Kellner, M., Yassouridis, A., Adel, F., Muhtz, C., Jelinek, L., & Wiedemann, K. (2020). Cortisol, DHEA and DHEA-S during exposure therapy in patients with obsessive-compulsive disorder - secretion patterns and prediction of treatment response. PSYCHIATRY RESEARCH, 291: 113288. doi:10.1016/j.psychres.2020.113288.

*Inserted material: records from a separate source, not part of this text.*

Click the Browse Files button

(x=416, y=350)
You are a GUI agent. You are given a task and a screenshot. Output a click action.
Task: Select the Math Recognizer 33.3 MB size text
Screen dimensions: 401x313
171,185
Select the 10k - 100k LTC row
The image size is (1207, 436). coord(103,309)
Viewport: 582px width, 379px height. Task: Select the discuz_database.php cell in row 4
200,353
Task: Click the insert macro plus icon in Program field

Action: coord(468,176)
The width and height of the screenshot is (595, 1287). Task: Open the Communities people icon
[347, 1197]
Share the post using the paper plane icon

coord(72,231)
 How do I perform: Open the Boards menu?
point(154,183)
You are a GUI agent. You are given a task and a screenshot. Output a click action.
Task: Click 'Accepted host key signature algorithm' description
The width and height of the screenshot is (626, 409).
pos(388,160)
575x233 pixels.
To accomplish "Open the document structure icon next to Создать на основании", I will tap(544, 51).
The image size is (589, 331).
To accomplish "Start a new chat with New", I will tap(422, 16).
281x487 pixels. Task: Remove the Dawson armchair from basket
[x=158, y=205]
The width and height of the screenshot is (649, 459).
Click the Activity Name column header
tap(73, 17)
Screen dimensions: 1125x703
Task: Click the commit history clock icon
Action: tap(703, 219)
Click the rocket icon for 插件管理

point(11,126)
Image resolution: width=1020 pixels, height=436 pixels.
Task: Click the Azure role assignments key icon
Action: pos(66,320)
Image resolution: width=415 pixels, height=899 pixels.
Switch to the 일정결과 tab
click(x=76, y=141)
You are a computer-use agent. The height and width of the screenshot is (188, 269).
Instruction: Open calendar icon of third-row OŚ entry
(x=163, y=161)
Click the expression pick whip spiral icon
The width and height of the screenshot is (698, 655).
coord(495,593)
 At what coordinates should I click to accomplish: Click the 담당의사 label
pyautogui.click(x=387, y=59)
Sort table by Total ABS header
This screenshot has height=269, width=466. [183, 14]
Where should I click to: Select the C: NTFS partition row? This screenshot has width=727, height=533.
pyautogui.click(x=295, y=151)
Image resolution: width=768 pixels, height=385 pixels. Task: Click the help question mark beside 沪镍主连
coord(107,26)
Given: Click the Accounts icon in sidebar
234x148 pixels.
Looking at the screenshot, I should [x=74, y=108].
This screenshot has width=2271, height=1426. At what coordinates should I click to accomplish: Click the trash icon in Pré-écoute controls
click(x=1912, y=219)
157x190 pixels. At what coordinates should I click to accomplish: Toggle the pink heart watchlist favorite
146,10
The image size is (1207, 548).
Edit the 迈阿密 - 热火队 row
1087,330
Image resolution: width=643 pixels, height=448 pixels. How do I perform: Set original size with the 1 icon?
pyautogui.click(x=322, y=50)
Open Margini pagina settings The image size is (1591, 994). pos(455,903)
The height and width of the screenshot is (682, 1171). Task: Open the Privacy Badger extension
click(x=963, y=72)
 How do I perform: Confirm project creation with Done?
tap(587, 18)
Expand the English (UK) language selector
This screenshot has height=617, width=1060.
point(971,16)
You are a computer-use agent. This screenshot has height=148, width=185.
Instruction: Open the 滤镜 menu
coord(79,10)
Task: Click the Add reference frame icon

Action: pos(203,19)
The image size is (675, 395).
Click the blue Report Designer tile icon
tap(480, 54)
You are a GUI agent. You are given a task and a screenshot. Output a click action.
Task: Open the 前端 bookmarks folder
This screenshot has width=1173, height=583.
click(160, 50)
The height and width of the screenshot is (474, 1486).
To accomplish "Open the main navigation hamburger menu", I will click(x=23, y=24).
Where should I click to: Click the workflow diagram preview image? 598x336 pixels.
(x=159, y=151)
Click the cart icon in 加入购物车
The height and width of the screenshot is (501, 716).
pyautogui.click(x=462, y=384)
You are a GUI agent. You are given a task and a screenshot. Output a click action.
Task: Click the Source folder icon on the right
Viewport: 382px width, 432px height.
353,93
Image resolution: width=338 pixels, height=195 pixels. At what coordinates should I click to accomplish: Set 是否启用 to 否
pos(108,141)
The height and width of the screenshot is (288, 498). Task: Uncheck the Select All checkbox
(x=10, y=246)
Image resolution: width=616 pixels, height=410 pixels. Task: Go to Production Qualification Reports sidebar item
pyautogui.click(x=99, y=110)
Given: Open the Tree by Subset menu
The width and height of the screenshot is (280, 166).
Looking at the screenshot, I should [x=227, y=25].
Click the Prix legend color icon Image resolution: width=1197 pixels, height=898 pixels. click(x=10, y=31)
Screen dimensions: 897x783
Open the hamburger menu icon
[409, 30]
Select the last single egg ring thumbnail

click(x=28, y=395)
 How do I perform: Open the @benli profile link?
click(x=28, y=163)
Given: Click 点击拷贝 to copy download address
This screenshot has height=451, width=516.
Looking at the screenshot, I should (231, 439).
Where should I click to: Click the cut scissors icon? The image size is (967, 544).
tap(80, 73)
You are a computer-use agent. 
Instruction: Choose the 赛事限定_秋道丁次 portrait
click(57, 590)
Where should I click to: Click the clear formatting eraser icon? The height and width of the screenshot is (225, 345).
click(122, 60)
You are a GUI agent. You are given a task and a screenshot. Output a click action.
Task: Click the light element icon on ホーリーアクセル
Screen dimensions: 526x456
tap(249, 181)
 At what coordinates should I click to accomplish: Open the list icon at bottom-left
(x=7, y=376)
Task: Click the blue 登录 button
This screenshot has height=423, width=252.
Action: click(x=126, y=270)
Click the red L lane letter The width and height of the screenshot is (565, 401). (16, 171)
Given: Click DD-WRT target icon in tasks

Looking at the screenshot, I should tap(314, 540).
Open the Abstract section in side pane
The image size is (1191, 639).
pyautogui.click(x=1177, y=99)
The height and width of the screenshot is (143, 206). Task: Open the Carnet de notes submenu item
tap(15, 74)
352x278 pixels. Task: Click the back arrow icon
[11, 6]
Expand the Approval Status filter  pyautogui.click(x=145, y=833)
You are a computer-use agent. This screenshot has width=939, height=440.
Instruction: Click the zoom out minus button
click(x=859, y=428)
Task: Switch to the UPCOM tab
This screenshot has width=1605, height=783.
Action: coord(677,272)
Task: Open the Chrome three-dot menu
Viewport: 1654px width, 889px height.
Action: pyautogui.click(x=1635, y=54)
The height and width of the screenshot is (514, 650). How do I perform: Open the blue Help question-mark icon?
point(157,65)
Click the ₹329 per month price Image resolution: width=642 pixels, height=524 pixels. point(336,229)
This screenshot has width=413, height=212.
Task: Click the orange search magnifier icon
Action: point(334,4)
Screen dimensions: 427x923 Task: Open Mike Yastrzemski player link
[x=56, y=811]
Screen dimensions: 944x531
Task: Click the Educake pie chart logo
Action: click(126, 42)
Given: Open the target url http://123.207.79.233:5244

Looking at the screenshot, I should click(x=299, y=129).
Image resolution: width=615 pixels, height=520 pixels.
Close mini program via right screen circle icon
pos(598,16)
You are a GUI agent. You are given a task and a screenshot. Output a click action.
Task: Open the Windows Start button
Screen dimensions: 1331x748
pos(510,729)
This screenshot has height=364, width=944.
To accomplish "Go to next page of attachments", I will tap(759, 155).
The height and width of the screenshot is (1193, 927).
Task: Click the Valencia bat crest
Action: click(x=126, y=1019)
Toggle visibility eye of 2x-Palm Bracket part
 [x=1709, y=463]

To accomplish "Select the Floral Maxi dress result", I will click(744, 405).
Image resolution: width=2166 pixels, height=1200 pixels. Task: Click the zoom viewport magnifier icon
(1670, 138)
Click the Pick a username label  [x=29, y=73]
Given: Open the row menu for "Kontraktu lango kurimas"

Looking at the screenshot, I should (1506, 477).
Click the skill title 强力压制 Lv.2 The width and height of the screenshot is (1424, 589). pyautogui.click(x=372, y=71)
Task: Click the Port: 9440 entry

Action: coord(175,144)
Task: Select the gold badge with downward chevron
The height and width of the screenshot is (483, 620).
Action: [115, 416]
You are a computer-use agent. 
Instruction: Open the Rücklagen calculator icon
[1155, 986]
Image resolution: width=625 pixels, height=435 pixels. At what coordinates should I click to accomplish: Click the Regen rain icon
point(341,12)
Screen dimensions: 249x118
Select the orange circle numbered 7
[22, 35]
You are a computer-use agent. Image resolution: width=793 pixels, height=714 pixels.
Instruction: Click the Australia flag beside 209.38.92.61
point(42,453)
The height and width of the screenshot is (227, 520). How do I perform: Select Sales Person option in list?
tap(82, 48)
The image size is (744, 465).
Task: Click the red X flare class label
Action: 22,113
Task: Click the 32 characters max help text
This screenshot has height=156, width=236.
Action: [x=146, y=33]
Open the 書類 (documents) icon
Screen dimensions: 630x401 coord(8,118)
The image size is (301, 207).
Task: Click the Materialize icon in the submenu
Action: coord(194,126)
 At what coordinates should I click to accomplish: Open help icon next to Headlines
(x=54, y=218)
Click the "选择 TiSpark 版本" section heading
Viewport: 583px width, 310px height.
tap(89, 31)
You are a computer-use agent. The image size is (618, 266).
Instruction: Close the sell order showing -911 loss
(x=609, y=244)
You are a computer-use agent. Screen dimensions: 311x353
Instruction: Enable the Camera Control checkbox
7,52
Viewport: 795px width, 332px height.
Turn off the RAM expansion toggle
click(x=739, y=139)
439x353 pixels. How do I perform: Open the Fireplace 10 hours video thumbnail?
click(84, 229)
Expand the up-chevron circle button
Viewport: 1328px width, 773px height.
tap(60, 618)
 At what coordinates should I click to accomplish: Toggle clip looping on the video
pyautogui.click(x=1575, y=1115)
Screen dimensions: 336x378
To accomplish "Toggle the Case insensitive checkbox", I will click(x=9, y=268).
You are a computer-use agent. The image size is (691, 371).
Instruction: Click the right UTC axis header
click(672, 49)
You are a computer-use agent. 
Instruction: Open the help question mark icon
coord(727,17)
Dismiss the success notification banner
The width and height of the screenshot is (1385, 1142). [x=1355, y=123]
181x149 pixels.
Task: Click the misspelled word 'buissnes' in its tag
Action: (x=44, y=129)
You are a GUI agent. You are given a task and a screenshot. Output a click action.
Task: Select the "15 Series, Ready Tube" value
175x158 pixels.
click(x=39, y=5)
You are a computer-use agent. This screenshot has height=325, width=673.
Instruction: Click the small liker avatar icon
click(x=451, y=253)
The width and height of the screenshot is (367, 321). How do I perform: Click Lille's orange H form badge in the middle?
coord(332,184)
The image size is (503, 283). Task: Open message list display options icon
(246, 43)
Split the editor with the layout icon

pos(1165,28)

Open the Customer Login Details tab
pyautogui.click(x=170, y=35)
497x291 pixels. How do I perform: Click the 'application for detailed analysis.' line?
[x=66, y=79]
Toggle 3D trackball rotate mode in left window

Cite as: https://hdl.handle.net/21.11116/0000-0008-C2CC-7
Abstract
The cortisol response in patients with obsessive-compulsive disorder (OCD) during exposure with response prevention (ERP), a stressful but very effective psychotherapeutic treatment, has shown contradictory findings in three prior studies with low sample sizes. In a larger cohort of 51 patients with OCD we repeatedly measured subjective units of distress (SUD) and the adrenocortical stress hormones cortisol, dehydroepiandrosterone (DHEA) and dehydroepiandrosterone sulfate (DHEA-S) in saliva during the very first session of ERP and on the day before. Expectedly, SUD were increased on the ERP day before the session and further rose during ERP, but salivary cortisol and DHEA were statistically indistinguishable from the comparison condition. Interestingly, DHEA-S was significantly elevated throughout the ERP versus the comparison day, but did not further increase in acute response to ERP. According to an explorative analysis in a subsample, hormone levels on the comparison or the ERP day did not predict anti-OCD treatment response one month later. These results corroborate our prior findings of cortisol non-response despite considerable subjective stress in ERP. The role of DHEA-S in anticipatory anxiety and the effects of augmentative cortisol therapy in ERP need further study.